Circumstances of using the alternative approaches to generalisation

Applying the principle of parsimony in a research endeavour requires the researcher to identify the simplest hypothesis for the study (Epstein 1984). By so doing, it would be easy for other stakeholders to understand the theories underlying the research. However, the use of the simplest hypothesis necessitates ascertaining that the hypothesis does not contradict the available information in any way. The acceptance of the propositions requires the existence of empirical support. As a result, the parsimony principle advocates for the rejection of propositions such as mysticism, alien abductions, and extrasensory perceptions among others.

The necessity for validity and reliability in research suffices to be the basis for the use of rigour in a research endeavour (Golafshani 2003). The approach is also necessary in the case of research endeavours that focus on assessing the utility and trustworthiness of the research strategies rather than the mere focus on the implemented strategies.

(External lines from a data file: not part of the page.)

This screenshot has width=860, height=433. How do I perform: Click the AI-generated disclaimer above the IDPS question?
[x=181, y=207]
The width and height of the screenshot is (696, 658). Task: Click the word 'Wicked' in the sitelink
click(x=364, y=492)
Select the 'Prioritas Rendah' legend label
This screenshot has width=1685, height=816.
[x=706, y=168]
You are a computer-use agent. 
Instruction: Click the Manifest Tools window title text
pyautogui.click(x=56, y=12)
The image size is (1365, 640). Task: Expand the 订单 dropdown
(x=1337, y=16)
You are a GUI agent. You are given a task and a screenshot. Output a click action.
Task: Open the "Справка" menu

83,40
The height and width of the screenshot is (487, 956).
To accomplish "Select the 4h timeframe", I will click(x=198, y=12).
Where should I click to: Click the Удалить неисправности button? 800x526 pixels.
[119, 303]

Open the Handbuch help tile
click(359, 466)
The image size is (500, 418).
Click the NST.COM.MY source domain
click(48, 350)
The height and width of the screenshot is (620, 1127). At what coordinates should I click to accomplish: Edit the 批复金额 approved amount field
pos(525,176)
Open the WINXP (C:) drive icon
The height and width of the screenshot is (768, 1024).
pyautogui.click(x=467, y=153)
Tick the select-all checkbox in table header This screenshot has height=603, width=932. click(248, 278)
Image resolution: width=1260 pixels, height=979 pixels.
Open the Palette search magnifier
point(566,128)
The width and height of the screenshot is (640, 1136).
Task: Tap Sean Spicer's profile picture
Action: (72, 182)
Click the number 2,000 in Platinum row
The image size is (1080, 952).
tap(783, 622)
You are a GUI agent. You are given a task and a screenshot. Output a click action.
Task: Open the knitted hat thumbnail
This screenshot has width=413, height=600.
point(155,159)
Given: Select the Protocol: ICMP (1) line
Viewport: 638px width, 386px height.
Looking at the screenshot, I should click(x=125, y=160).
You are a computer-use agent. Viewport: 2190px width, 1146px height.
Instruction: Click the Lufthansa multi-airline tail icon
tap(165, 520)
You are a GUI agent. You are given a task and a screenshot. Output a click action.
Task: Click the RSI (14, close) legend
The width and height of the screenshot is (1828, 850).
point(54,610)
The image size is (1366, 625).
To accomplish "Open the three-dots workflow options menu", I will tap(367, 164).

In essence, the use of rigour in research is applicable in research endeavours that necessitate the use of the eight research methods mentioned above.

Reference List

Chiovitti, R.F. and Piran, N., 2003. Rigour and grounded theory research. Journal of advanced nursing, 44(4), pp.427-435.

Epstein, R., 1984. The principle of parsimony and some applications in psychology. Journal of Mind Behavior, 5, pp.119-130.

Golafshani, N., 2003. Understanding reliability and validity in qualitative research. The qualitative report, 8(4), pp.597-606.

Polit, D.F. and Beck, C.T., 2010. Generalization in quantitative and qualitative research: myths and strategies. International journal of nursing studies, 47(11), pp.1451-1458.

Seale, C. and Silverman, D., 1997. Ensuring rigour in qualitative research. European journal of public health, 7(4), pp.379-384.

Smaling, A., 2003. Inductive, analogical, and communicative generalization. International Journal of Qualitative Methods, 2(1), pp.52-67.

Tsang, E.W. and Williams, J.N., 2012. Generalization and induction: misconceptions, clarifications, and a classification of induction. Mis Quarterly, 36(3), pp.729-748.

Vandekerckhove, J., Matzke, D. and Wagenmakers, E.J., 2014. Model comparison and the principle of parsimony.